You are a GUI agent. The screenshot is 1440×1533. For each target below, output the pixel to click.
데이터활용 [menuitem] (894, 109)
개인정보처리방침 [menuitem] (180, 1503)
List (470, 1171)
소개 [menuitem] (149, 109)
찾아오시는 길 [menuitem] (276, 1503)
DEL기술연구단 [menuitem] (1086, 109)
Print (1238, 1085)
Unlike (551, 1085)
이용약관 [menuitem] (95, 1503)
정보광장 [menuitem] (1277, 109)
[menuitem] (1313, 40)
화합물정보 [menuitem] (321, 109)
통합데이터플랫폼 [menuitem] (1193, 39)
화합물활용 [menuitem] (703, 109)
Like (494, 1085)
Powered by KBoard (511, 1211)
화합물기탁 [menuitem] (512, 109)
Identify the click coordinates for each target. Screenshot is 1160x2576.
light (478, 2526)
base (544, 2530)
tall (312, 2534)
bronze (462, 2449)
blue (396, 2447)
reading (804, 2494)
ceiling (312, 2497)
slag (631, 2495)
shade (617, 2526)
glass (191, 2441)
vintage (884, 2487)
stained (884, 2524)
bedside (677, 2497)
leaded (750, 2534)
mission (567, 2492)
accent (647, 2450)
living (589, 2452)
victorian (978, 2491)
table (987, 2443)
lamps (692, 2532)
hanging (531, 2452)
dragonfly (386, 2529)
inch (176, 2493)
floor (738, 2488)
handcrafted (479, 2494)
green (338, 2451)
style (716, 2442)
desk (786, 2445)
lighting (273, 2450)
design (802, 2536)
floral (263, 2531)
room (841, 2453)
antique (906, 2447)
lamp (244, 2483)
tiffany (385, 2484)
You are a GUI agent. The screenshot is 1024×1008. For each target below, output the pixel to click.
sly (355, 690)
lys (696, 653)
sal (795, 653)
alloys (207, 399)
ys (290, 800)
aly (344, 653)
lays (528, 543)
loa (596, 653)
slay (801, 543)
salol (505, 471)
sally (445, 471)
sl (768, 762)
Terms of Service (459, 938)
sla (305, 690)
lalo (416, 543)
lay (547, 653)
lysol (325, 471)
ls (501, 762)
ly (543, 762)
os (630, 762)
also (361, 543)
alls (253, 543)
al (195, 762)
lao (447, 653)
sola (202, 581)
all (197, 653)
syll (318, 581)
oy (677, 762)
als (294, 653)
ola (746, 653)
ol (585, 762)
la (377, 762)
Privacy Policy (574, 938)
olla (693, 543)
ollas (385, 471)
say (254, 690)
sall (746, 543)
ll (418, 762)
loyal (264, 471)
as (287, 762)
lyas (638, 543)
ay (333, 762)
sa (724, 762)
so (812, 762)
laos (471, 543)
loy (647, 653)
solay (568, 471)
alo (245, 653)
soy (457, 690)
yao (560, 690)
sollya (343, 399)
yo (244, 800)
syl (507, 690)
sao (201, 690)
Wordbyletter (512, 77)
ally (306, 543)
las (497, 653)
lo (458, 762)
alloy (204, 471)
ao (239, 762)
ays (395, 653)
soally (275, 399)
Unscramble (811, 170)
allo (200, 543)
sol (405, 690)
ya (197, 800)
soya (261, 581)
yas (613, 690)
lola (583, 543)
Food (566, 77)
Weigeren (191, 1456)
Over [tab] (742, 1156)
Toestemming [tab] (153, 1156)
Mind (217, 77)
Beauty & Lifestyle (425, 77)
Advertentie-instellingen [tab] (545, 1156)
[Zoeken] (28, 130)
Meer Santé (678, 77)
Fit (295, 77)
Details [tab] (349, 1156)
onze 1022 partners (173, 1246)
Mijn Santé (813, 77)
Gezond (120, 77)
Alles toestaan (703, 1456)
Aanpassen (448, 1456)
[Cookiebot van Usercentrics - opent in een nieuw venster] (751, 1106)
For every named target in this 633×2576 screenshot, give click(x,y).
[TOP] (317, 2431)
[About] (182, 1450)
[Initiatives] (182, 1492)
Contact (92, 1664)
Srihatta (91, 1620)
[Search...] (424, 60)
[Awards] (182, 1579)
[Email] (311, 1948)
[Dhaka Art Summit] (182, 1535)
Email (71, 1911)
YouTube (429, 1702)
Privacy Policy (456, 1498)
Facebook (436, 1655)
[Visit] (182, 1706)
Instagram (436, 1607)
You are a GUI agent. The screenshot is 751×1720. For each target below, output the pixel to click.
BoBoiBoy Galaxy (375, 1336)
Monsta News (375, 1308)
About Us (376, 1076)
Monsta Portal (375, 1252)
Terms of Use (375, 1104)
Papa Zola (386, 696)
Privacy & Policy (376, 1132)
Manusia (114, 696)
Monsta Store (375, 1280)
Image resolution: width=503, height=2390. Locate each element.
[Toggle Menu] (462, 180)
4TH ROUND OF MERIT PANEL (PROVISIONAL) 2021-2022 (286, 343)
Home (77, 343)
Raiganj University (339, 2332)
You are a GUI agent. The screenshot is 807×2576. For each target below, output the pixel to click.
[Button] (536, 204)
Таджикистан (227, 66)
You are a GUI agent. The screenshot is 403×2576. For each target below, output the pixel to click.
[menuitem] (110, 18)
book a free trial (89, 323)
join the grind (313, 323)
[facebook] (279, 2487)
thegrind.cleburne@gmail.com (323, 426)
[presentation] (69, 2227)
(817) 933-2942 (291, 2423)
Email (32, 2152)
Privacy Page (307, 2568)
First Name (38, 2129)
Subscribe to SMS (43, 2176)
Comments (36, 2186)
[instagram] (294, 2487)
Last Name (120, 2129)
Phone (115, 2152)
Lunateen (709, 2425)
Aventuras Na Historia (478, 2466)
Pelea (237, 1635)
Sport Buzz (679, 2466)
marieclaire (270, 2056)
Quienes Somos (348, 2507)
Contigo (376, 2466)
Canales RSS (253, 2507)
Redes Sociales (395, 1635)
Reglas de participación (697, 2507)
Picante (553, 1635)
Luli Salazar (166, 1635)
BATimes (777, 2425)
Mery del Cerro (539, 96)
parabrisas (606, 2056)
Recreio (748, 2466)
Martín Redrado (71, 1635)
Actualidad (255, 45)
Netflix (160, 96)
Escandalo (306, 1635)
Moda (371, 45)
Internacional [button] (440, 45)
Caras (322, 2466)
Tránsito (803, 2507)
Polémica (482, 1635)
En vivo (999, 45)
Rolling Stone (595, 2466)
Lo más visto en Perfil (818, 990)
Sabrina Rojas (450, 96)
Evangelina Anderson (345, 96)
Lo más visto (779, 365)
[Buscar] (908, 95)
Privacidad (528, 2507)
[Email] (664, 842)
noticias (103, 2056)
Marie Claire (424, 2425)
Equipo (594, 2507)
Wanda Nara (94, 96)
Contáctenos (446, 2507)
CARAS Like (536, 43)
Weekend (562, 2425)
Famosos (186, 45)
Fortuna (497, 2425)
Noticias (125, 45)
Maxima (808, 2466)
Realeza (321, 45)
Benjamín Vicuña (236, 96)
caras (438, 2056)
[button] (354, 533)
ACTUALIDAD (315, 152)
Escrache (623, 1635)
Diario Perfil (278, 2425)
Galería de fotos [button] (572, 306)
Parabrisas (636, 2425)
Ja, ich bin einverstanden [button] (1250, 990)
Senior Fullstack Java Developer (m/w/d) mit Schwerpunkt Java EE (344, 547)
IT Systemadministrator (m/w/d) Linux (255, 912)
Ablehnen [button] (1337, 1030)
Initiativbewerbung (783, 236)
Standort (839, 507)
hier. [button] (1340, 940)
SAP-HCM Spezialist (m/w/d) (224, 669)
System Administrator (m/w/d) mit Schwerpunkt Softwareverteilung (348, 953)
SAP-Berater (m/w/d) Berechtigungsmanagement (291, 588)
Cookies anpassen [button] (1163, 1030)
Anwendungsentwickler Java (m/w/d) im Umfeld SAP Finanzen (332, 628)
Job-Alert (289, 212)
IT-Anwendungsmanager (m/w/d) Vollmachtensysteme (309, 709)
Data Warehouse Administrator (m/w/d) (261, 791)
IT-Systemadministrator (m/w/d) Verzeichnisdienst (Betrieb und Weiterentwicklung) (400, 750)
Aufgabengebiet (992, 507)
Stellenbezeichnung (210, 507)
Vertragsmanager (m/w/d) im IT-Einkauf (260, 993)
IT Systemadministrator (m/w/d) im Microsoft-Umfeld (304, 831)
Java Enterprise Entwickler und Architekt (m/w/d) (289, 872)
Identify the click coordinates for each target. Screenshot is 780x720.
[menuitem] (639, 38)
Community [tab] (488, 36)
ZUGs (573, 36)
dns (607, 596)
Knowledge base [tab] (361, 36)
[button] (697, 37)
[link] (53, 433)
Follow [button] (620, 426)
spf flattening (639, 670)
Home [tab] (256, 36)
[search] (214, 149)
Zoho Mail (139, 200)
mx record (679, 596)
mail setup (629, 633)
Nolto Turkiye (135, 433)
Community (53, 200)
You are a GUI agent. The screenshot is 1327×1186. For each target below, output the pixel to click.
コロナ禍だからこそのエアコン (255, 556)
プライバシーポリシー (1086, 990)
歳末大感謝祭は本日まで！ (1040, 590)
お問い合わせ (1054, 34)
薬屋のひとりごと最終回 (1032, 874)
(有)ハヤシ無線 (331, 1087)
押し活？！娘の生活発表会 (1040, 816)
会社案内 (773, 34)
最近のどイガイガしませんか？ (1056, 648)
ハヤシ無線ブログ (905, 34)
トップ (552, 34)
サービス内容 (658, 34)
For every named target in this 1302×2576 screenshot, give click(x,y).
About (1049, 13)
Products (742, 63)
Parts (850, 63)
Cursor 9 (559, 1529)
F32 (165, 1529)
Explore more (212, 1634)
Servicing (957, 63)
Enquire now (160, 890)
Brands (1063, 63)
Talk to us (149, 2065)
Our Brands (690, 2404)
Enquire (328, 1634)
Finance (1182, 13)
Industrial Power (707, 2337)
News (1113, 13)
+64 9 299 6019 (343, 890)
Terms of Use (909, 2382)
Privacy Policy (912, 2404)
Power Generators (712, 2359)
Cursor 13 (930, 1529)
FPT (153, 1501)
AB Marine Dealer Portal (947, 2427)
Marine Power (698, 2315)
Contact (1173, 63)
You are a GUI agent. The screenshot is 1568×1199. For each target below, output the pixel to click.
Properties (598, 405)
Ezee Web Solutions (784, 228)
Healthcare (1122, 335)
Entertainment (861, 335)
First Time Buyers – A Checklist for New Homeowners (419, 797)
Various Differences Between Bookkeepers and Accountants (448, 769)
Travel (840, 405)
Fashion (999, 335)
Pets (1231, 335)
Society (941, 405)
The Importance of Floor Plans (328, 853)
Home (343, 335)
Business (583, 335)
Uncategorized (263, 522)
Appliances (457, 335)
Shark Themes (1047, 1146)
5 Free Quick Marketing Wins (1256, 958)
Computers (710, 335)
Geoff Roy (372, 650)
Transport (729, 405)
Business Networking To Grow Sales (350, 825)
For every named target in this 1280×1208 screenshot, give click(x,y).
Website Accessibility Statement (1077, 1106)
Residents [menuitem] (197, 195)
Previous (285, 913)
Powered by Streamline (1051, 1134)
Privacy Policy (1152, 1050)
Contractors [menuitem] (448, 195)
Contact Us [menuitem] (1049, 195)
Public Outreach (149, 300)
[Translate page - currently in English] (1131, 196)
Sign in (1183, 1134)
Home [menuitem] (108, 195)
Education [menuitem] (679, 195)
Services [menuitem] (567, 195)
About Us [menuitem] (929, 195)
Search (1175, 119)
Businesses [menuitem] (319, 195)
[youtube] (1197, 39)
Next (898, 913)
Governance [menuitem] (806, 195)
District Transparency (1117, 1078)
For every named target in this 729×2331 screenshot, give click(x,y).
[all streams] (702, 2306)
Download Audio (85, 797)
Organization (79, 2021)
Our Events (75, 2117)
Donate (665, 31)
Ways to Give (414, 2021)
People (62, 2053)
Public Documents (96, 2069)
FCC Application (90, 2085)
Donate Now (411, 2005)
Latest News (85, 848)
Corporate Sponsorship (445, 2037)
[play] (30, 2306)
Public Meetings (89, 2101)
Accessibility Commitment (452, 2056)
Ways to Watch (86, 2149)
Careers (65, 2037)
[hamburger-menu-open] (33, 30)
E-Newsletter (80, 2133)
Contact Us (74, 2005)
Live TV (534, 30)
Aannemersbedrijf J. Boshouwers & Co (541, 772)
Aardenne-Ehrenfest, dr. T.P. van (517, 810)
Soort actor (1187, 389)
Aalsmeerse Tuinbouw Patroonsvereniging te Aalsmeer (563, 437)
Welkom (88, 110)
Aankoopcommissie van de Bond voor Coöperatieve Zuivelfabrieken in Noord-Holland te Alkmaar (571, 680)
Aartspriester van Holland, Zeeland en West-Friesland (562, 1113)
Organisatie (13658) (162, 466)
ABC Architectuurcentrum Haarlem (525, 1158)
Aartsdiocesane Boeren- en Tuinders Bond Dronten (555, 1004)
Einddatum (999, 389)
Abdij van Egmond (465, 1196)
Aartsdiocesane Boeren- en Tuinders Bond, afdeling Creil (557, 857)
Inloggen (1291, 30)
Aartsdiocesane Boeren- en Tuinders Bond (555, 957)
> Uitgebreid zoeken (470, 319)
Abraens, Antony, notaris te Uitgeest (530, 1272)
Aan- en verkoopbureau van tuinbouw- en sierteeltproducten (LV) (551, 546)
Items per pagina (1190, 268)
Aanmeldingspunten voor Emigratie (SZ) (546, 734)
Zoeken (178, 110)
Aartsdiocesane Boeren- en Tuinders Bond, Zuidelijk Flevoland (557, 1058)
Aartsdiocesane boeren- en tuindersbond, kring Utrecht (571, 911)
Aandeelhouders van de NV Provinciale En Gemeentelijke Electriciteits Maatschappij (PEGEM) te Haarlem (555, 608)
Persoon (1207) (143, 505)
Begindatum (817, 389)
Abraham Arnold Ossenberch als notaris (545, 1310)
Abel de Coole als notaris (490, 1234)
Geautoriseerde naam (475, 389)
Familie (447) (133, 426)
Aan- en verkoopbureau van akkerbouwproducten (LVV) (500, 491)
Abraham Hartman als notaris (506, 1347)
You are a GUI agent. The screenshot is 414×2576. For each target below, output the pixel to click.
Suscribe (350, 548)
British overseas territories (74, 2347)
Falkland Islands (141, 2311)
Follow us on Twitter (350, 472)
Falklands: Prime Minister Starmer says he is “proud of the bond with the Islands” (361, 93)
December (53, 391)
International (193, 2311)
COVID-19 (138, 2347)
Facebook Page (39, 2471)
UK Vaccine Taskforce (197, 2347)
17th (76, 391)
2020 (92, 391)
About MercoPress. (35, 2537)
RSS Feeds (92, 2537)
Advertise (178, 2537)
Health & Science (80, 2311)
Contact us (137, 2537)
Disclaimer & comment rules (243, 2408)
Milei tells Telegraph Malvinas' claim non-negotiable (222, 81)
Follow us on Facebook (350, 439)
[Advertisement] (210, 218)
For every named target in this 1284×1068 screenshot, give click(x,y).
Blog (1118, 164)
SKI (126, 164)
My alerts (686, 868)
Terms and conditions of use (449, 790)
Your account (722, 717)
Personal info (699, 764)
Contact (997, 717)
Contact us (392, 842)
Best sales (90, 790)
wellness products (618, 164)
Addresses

=-=-=

* What you have to do: Copy out the stretch of the material from the line containing "oy (677, 762)" through the line containing "Instagram (436, 1607)", both of those lines included, reproducing each line without change.

* Answer to this task:
oy (677, 762)
als (294, 653)
ola (746, 653)
ol (585, 762)
la (377, 762)
Privacy Policy (574, 938)
olla (693, 543)
ollas (385, 471)
say (254, 690)
sall (746, 543)
ll (418, 762)
loyal (264, 471)
as (287, 762)
lyas (638, 543)
ay (333, 762)
sa (724, 762)
so (812, 762)
laos (471, 543)
loy (647, 653)
solay (568, 471)
alo (245, 653)
soy (457, 690)
yao (560, 690)
sollya (343, 399)
yo (244, 800)
syl (507, 690)
sao (201, 690)
Wordbyletter (512, 77)
ally (306, 543)
las (497, 653)
lo (458, 762)
alloy (204, 471)
ao (239, 762)
ays (395, 653)
soally (275, 399)
Unscramble (811, 170)
allo (200, 543)
sol (405, 690)
ya (197, 800)
soya (261, 581)
yas (613, 690)
lola (583, 543)
Food (566, 77)
Weigeren (191, 1456)
Over [tab] (742, 1156)
Toestemming [tab] (153, 1156)
Mind (217, 77)
Beauty & Lifestyle (425, 77)
Advertentie-instellingen [tab] (545, 1156)
[Zoeken] (28, 130)
Meer Santé (678, 77)
Fit (295, 77)
Details [tab] (349, 1156)
onze 1022 partners (173, 1246)
Mijn Santé (813, 77)
Gezond (120, 77)
Alles toestaan (703, 1456)
Aanpassen (448, 1456)
[Cookiebot van Usercentrics - opent in een nieuw venster] (751, 1106)
For every named target in this 633×2576 screenshot, give click(x,y).
[TOP] (317, 2431)
[About] (182, 1450)
[Initiatives] (182, 1492)
Contact (92, 1664)
Srihatta (91, 1620)
[Search...] (424, 60)
[Awards] (182, 1579)
[Email] (311, 1948)
[Dhaka Art Summit] (182, 1535)
Email (71, 1911)
YouTube (429, 1702)
Privacy Policy (456, 1498)
Facebook (436, 1655)
[Visit] (182, 1706)
Instagram (436, 1607)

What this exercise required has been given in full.